*** Data supplied Section Begins ***

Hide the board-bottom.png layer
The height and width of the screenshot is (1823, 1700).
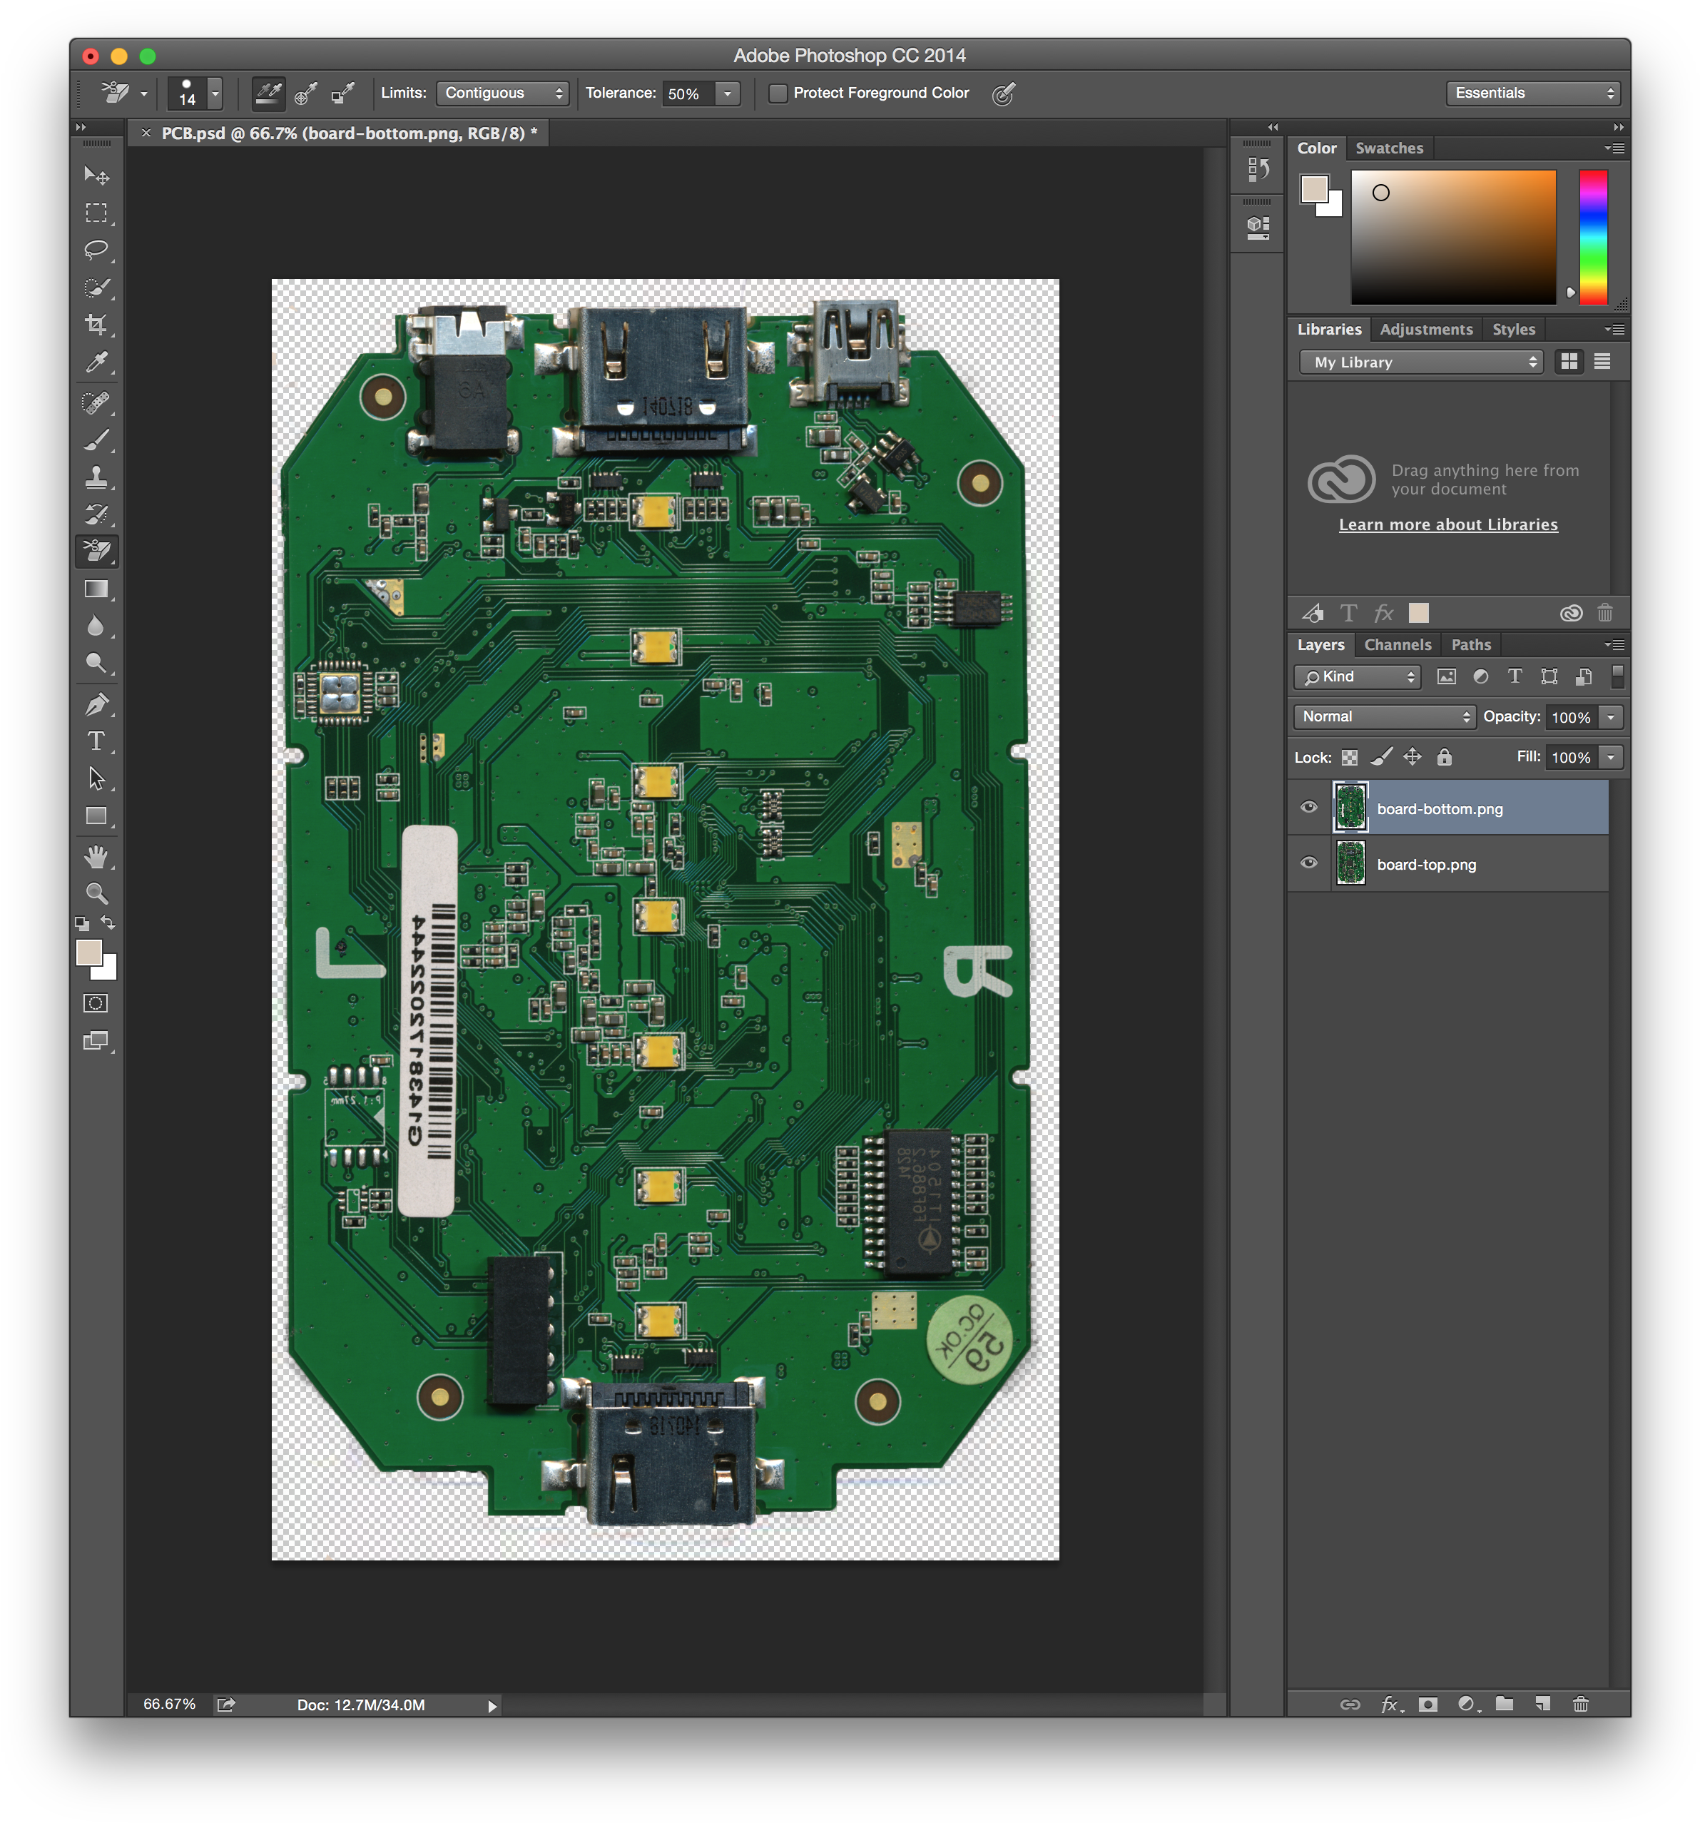point(1309,807)
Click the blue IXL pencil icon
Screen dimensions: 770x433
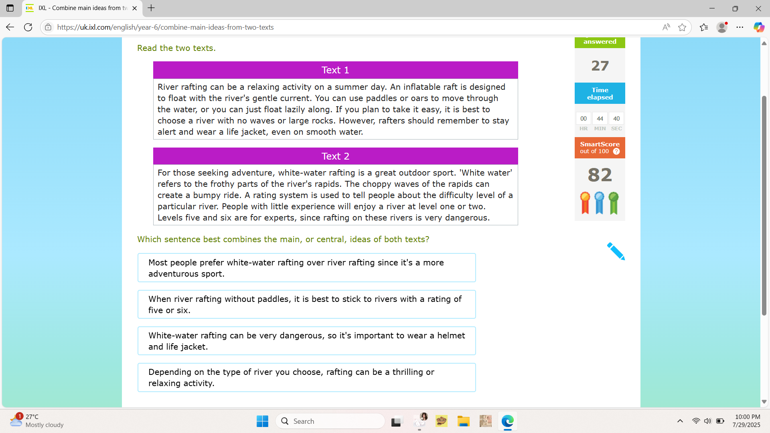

*** Data supplied Section Ends ***

Task to complete: What you return must match the records above exactly, minus any images.

Answer space:
Hide the board-bottom.png layer
The height and width of the screenshot is (1823, 1700).
point(1309,807)
Click the blue IXL pencil icon
Screen dimensions: 770x433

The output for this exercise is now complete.